*Task prompt*: The copy should run from the line containing "Task: Open the page size dropdown showing 10" through the last line of the entries below, exactly as written, with pictures omitted.

*Input for this task*:

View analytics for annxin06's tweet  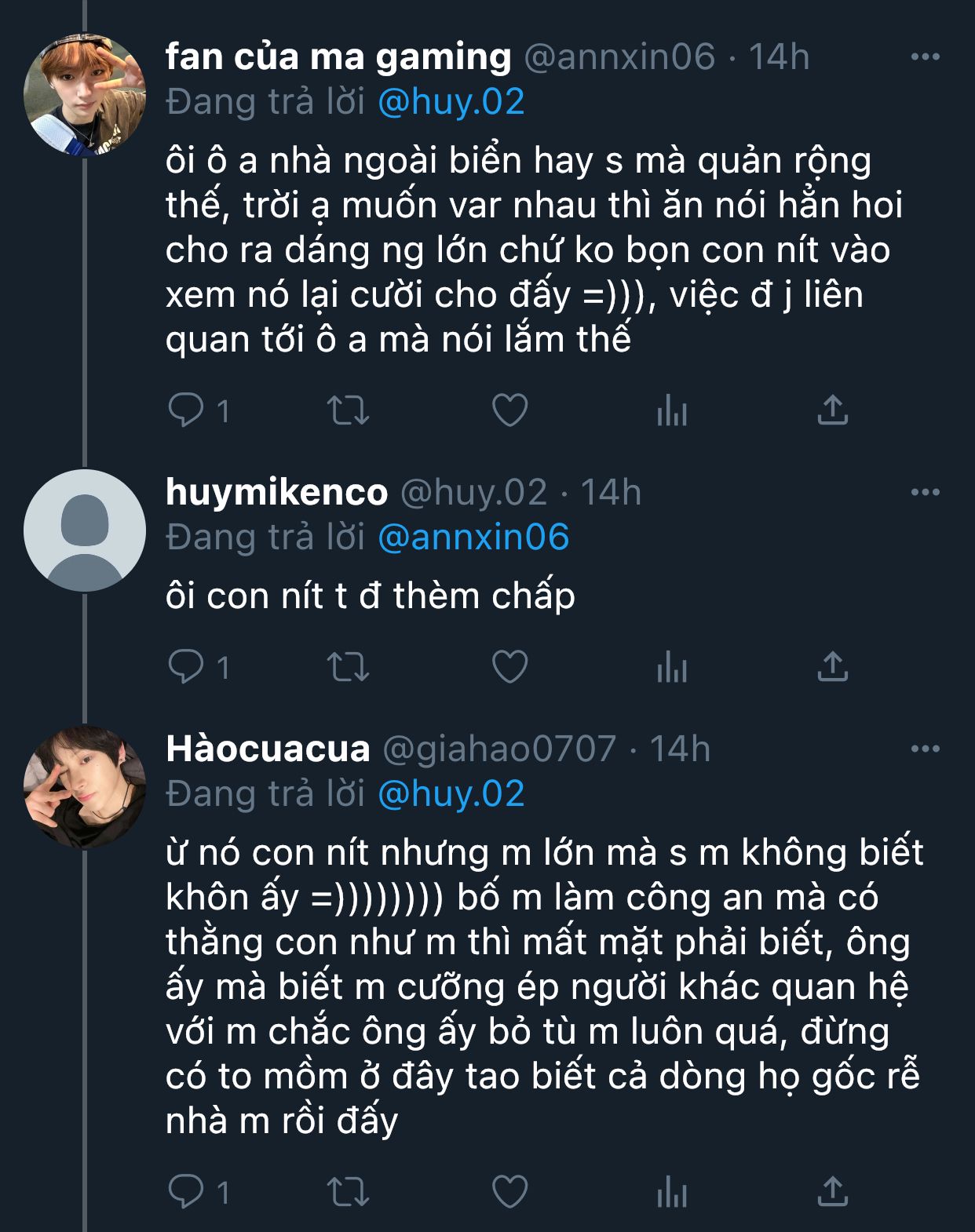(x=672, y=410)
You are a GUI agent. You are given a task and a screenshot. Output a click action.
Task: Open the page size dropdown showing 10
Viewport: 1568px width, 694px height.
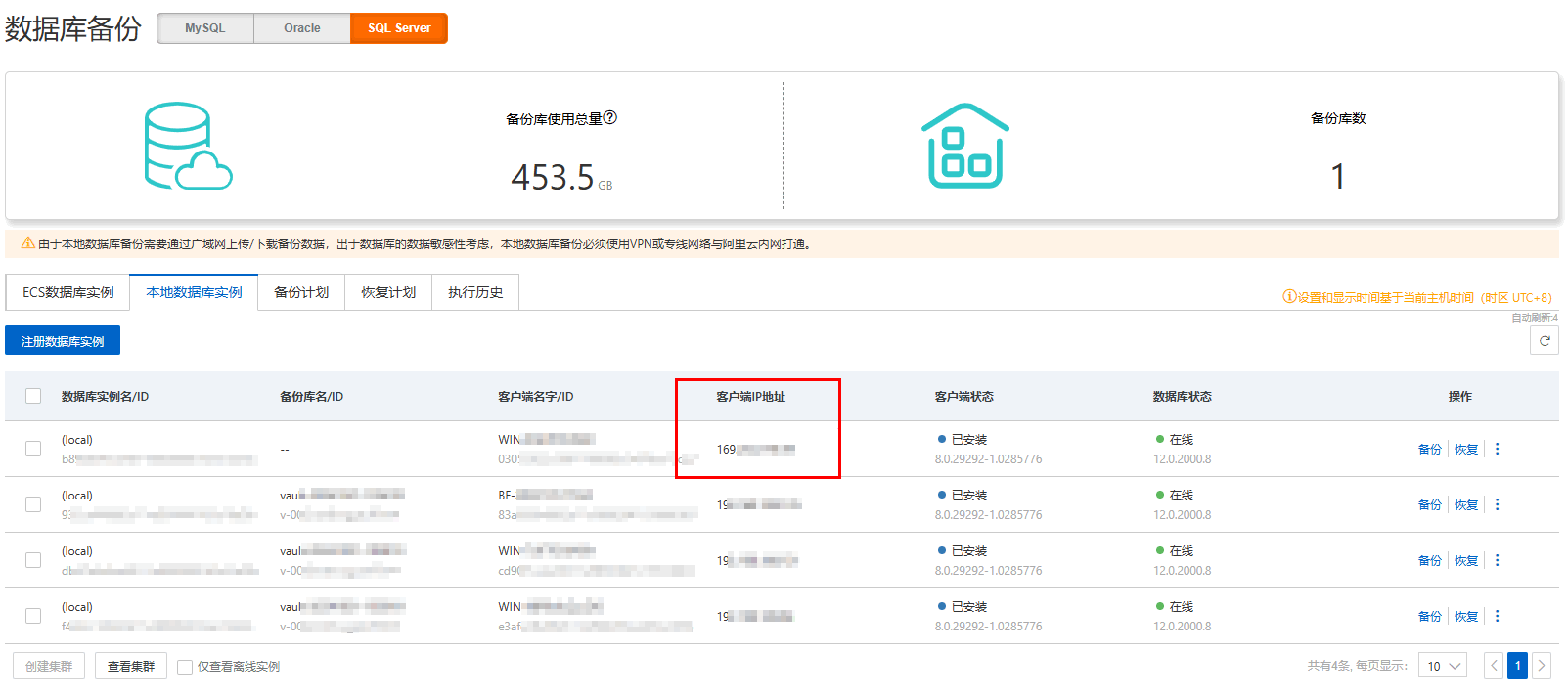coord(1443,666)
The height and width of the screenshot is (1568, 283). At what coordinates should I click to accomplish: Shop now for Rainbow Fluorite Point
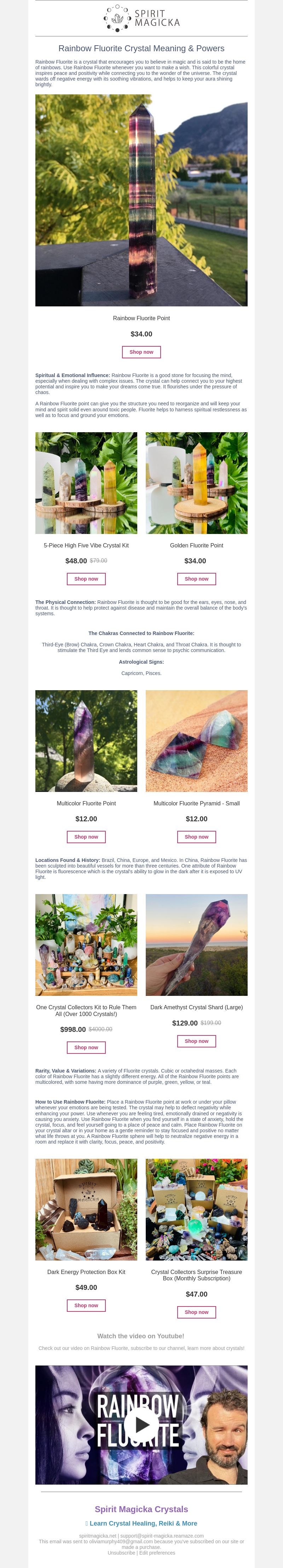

*Expected answer*:
Task: Open the page size dropdown showing 10
Viewport: 1568px width, 694px height.
coord(1443,666)
The height and width of the screenshot is (1568, 283). At what coordinates should I click to accomplish: Shop now for Rainbow Fluorite Point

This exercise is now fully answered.